Читать книгу Что мне думать завтра - Дмитрий Игоревич Михин - Страница 5

5

Оглавление

Множество окон развернуто перед нами, одновременно вещая, и мы их меняем – переключаемся с одной закладки на другую. Быстро листаем. И все эти окна со своими «живыми лицами», событиями уходят от нас, складываются, заслоняя друг друга, пока курсор «мыши» не остановится на трансляции, где полуголая, в нижнем белье, девушка студенческого возраста танцует перед нами. Набирая при этом немалое количество просмотров. Что это такое? Все эти обворожительные движения, это красивое, вызывающее тело и ее радость, нескрываемая улыбкой, от нашего присутствия – все это разве реально!

Чат гремит. Все эти бесконечные сообщения сыплются безостановочно, пытаясь друг друга затмить. Сколько слов за все это время, пока идет трансляция, пропадет. Все это похоже на некую игру. Вот девушка танцует эротический танец и есть чат, который будет, возможно так подразумевается, воздействовать на нее. На этот виртуальный образ человека. Ведь не человек же у вас в мониторе. Чат, он, как рулетка, крутится, крутится, и что-то должно выпасть – особая комбинация слов, от которой произойдет некая перемена в девушке. Это как пароль. Все только и делают в чате, что пытаются подобрать этот нужный пароль. Естественно рандомно. Но вот для чего? Чтобы она перешла к другому движению, стала в другую позу, показала грудь? Причем, что забавно, люди пишут необязательно тексты, где ясно выражается смысл сказанного, это могут быть совсем бессвязные тексты, похожие на шаманские заклинания, либо вообще из символов выстроенная картинка.

Откуда эта вера, что словом можно воздействовать на этот виртуальный образ? Или, если хотите, девушку. Но пока так нельзя сказать. Можно сказать, что человечество упорно этим и занимается. Гадает. Пытается гадать.

По ту сторону экрана девушка подбегает к своему компьютеру, резко выходя из образа обольстительной танцовщицы, пристально всматриваясь в экран, и торопливо водит «мышкой», после чего трансляция обрывается на этом.

До конца не убедившись, что трансляция выключена, на что она надеялась, но проверить она не успела, так как ею овладело довлеющее какое-то вакуумное ощущение, от которого ей захотелось упасть навзничь на кровать и постоянно трогать себя, ласкать, проводя пальцами по лицу, закрытое локонами волос, своим грудям, у себя между ног. Она закрыла глаза и, испытывая восторг, произносила чуть еле слышно слова, как будто сама не желая их слышать: «Марго, ты потеряла себя. Тебе удалось. Ты опять потеряла себя». Она закусывала губу, ворочаясь из стороны в сторону. Она полностью изолирована от всего. Даже ее тяжелое дыхание казалось чем-то посторонним и эта дрожь в ногах не ее, а где-то там, за стенками. И вот это состояние сводило ее с ума: это не с ней происходит, до нее лишь доходит вибрация, исходящая от оболочки, на которую производят воздействие. Ей мнилось, что если бы ее тело испытывало боль, то здесь она преобразилась бы в блаженство. И так не хотелось открывать глаза, чтобы не спугнуть отовсюду доносящуюся истому. Но дрожь начинает отступать от ног, а в легкие снова поступает земной воздух. Она перестает дергаться, застыв в одном положении и сведя брови над переносицей, как будто учится заново воспринимать этот мир.

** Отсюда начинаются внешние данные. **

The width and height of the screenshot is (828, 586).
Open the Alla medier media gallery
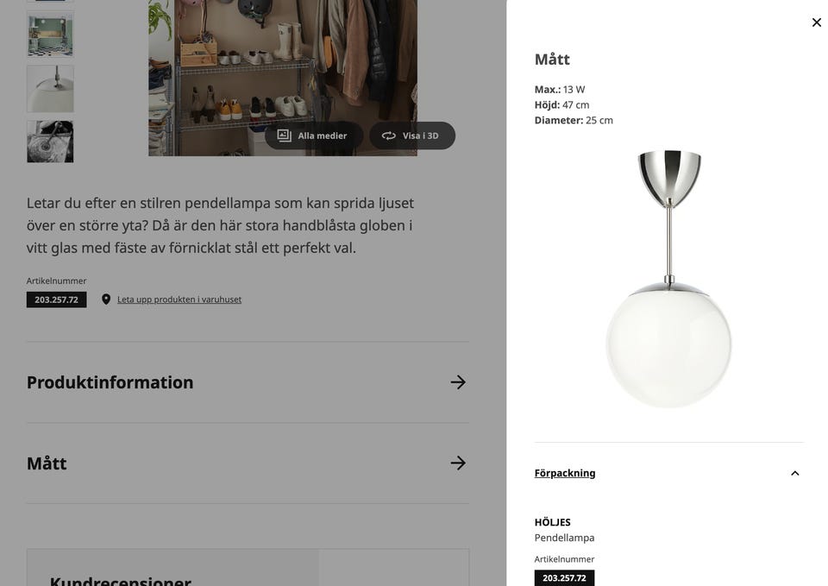(x=314, y=135)
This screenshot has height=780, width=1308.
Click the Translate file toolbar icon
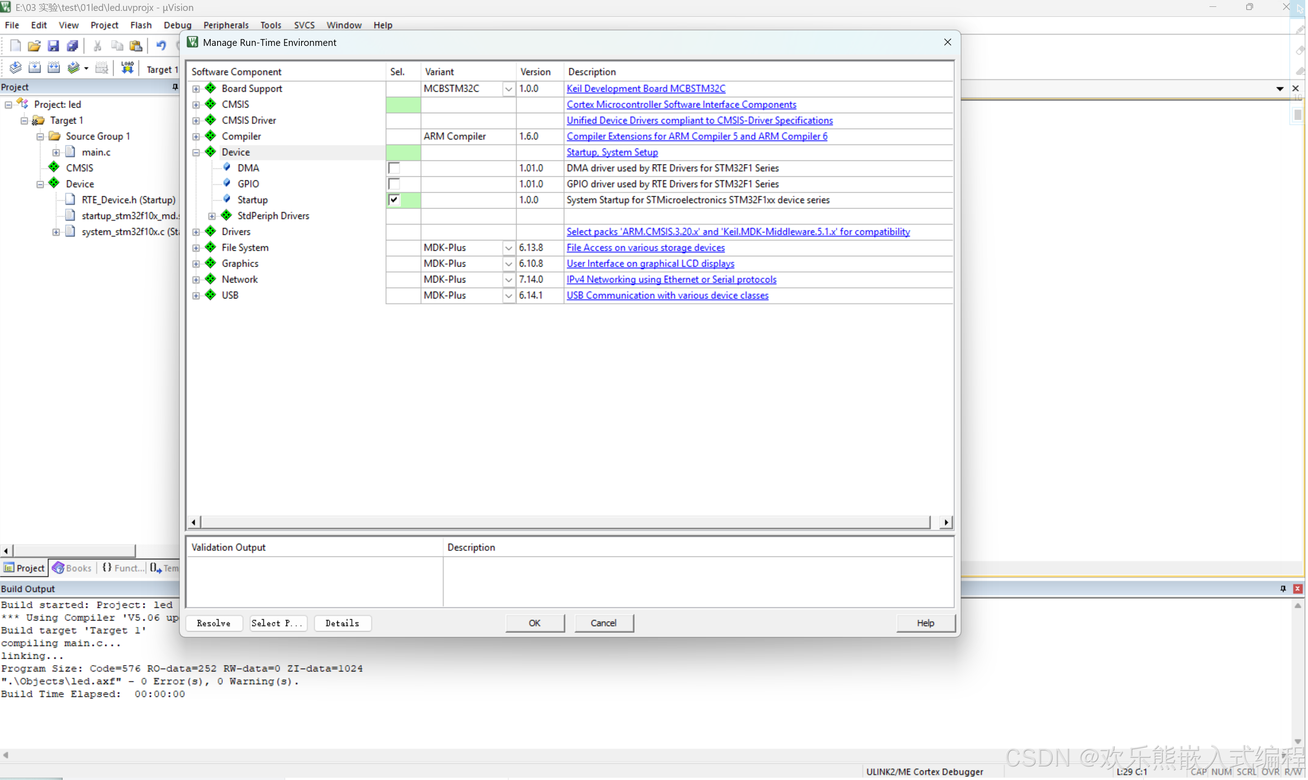(x=15, y=68)
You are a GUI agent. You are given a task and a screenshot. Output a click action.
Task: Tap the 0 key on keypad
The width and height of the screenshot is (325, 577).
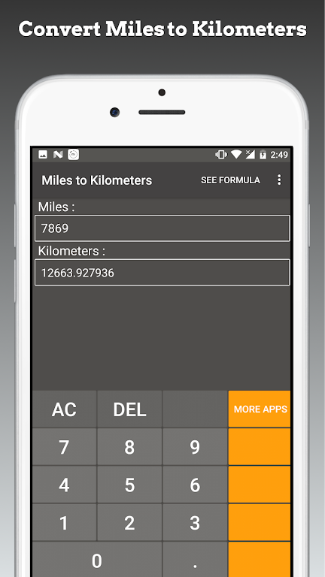pos(97,560)
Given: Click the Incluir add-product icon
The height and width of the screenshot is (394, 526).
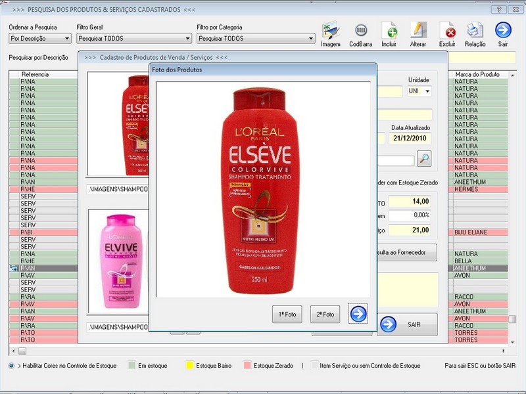Looking at the screenshot, I should coord(389,31).
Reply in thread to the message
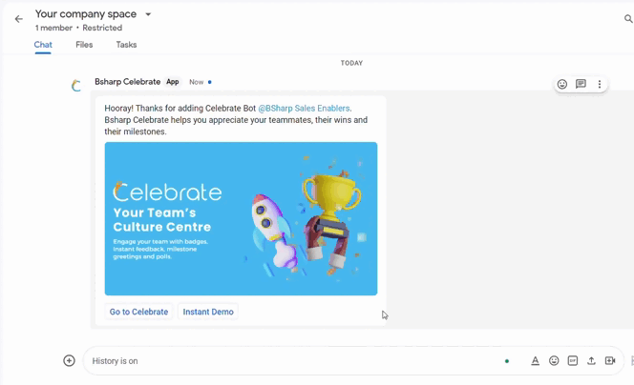This screenshot has height=385, width=634. point(581,84)
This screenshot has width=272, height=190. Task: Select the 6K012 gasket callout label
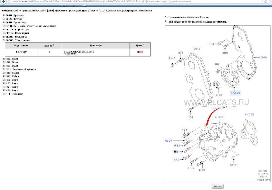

Пока не поздно она вскочила с кровати и побежала к зеркалу, в котором всячески стала собой любоваться, своим телом. Сначала повернется так, потом так повернется – со всех сторон себя рассмотрит. Потреплет свои волосы, на что-то обратит пристальное внимание. Вообще, ее внешность ей самой не нравилась, вернее, она к себе была слишком самокритична, но сейчас она с уверенностью могла сказать себе, что она похорошела.

Но чем дольше она так стояла и смотрела на себя, тем меньше ей хотелось видеть свое отражение. Это отражение слишком навязчиво демонстрировало ей то, чем она только что любовалась, но очнувшись, она заметила. И ей не хотелось признавать в себе это. Она отвернулась, как мы отворачиваемся, когда слишком долго смотрим на чужого нам человека, и в один момент он обнаруживает наш взгляд на себе.

Тогда она подошла и села за компьютер, поджав под себя ноги. И что-то стала искать в интернете. Она открыла канал блогера, на которого не была подписана, но постоянно его смотрела. Ей как бы не хотелось первой делать шаг. Да и быть его подписчицей, привязывать себя к этому каналу ей не хотелось. А посматривать со стороны, что он там у себя делает, – это да.

Смотрела она не отрываясь, с чересчур любознательным взглядом, забыв о том, где находится. Он хоть и смотрел с экрана на нее и, вроде как, к ней обращался, но она не чувствовала этой стесняющей близости, и ей от этого было вполне уютно. А вот если бы она была его подписчиком, она бы не смогла себе позволить даже открыть видео с ним.

Он рассказывал о кардинальном изменении хода жизни. Если человек появляется на свет, то в дальнейшем его жизнь будет протекать по такому сюжету: детский сад, школа, институт, армия (если мальчик), работа, пенсия, смерть. Он предлагал избавиться от такой схемы, от такой маршрутизации жизни. Это уже так унизительно жить. После чего тебя ждет смерть, от которой еще унизительнее кажется человек. Он мечтал о бессмертии. Единственное, что нужно будет оставить, это образование. Но и то он не видел это как школа или институт.

Также ругал институт семьи, где родители терпят друг друга, сами не понимают, зачем они все еще в браке, а ребенок в такой семье раб, который должен следовать чему-то, чему и его родители следуют (из-за чего и не расходятся), но никто так и не знает чему. Чистая вера.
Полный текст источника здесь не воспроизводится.